"

10. NORMALIZATION

10.3: Summary

We have discussed functional dependencies, candidate keys, 1NF and BCNF. BCNF is the usual objective of the database designer.

When a relation is not BCNF then one or more of the following will be the source of redundancy in a relation:

      • partial dependencies
      • transitive dependencies
      • functional dependencies amongst key attributes.

2NF involves the concepts of candidate key and non-key attributes. A relation is considered to be in 2NF if it is in 1NF, and every non-key attribute is fully dependent on each candidate key. In Example 2 we mentioned that stuNum –> birthdate was considered a partial functional dependency as stuNum is a subset of a candidate key. A 2NF relation does not contain partial dependencies.

3NF involves the concepts of candidate key and non-key attributes. We say a relation is in 3NF if the relation is in 1NF and all determinants of non-key attributes are candidate keys. In Example 3 we mentioned that courseId –> lastName was considered a transitive dependency; lastName is dependent on teacherId which is not a candidate key. A 3NF relation does not have partial dependencies nor transitive dependencies.

The definition of BCNF concerns FDs and CKs – there is no mention of non-key attributes. Hence, BCNF is a stronger form than 2NF or 3NF (a BCNF relation will be in 2NF and 3NF).

A database designer may decide to not normalize completely to BCNF. This is sometimes done to ensure that certain data can be retrieved without having to join relations in a query – when a join is avoided the data is typically retrieved more quickly from the database. This is often done in a data warehouse environment (outside the scope of these notes).

Exercises

In each of these exercises, consider the relation, CKs, and FDs. Determine if the relation is in BCNF, and if not in BCNF give a non-loss decomposition into BCNF relations. The last 5 questions are abstract and give no context for the relation nor attributes.

Dataset content -
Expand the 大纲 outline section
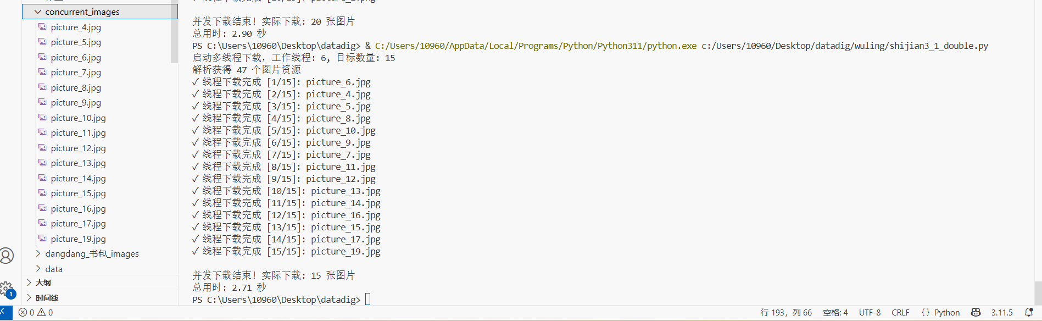Screen dimensions: 1042x321 43,283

Exercise objective - Reproduce the stretch of the normalization summary from "The definition of" through "relation nor attributes." verbatim.

Solution for this task -
The definition of BCNF concerns FDs and CKs – there is no mention of non-key attributes. Hence, BCNF is a stronger form than 2NF or 3NF (a BCNF relation will be in 2NF and 3NF).

A database designer may decide to not normalize completely to BCNF. This is sometimes done to ensure that certain data can be retrieved without having to join relations in a query – when a join is avoided the data is typically retrieved more quickly from the database. This is often done in a data warehouse environment (outside the scope of these notes).

Exercises

In each of these exercises, consider the relation, CKs, and FDs. Determine if the relation is in BCNF, and if not in BCNF give a non-loss decomposition into BCNF relations. The last 5 questions are abstract and give no context for the relation nor attributes.